The glory of Pushkar lies in its astonishing ability to engage the visitor all-year round
Everywhere I turn, I hear music. In temple bells in the narrow lane near Varaha Ghat, where I see my friend turn away from the marigolds at the flower stall by a shrine to soak up the lush perfume of the roses and jasmine. Or at night returning from a late dinner. Strains of trance music are heard over the thunder of the bikes in the medieval bazaar or in the rhythms of the chanting priests by the Brahma Temple by the ghats at the newly launched The Sacred, a yoga, music and meditation festival, where nagara player Nathu Lai Solanki mesmerised us with his metier at Raj Bohra Ghat.

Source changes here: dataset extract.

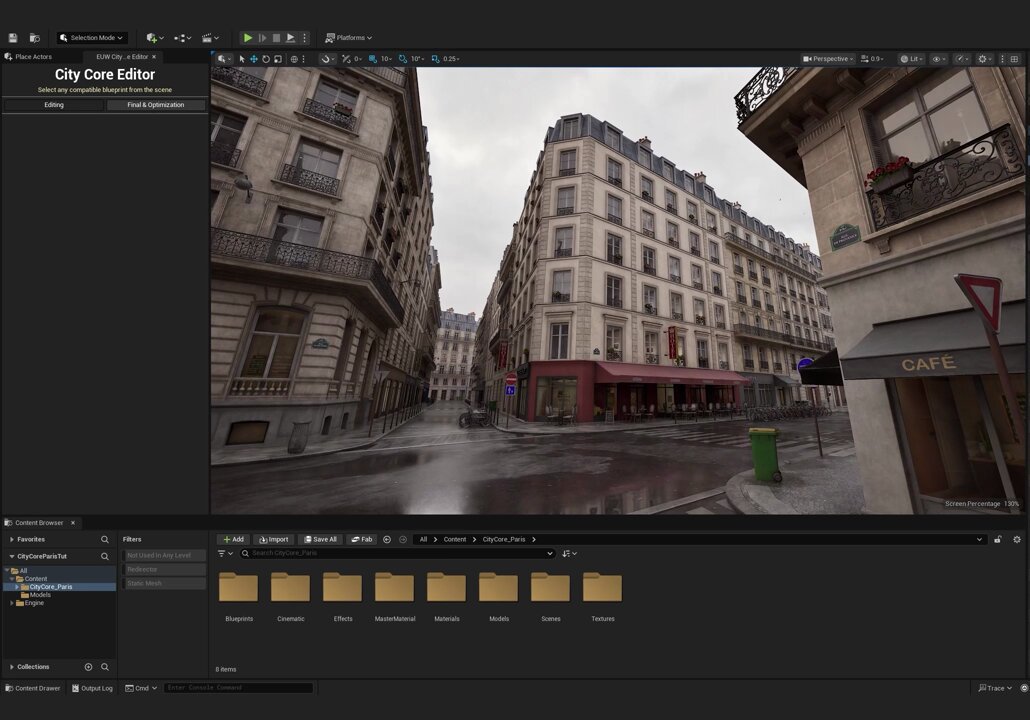
Task: Select the translate (move) gizmo tool
Action: (254, 59)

And I hear dance. I never really got the hang of the quickstep but I could dance with abandon with my friends and the priests in the temple forecourt under a spreading peepal tree. A whirling mass of sheer joi de vivre in a sacred space.
I rediscovered math, which I hated in school. I re-learned multiplication when gobbling malpua at Sarweshwar Sweets in Halwai Gali near Gau Ghat. I had a rethink on addition as we watched the guinea pig at the resort sort out her babies from the others in the cage. I rediscovered subtraction while bargaining for a mirrorwork notebook at the craftshop.

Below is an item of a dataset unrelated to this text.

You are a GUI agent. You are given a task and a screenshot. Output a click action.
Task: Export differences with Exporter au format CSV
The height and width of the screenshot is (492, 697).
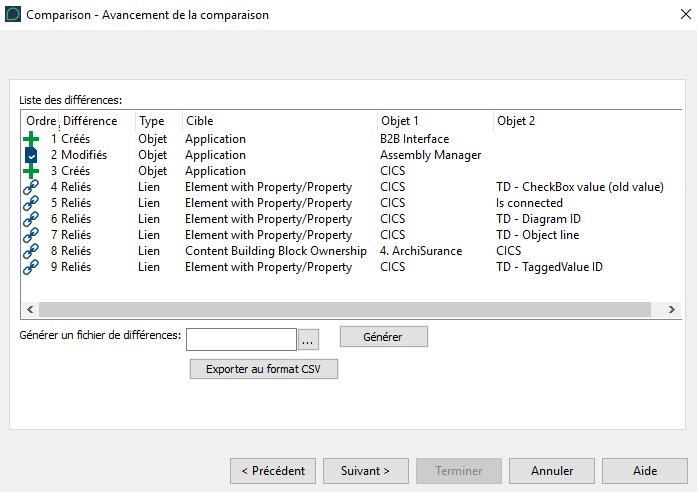pyautogui.click(x=264, y=369)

I re-learned division while sharing the prasad with my fellow companions at the Krishna shrine.
I rediscovered the equation of death with life. Varanasi, whose business is death, intimidates me. It’s too in-your-face. At Pushkar, you embrace the equation with joyful wonderment as you watch a man go through the time-worn pind daan rituals in the lake, while along the ghats a monkey runs off with a poori from a luckless kid.

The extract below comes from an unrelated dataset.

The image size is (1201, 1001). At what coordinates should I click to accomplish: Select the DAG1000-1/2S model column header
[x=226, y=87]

It is at Pushkar that I rejigged my concept of time when unspooling the legends of the gods and goddesses who walked this sacred terrain, playing out emotions we mere mortals are all too familiar with. Brahma fuming at the tardiness of his spouse Savitri for delaying his great yagna, an enraged Savitri leaving him when he finds another woman to take her place at the auspicious moment, Lord Shiva mad at him for not being invited.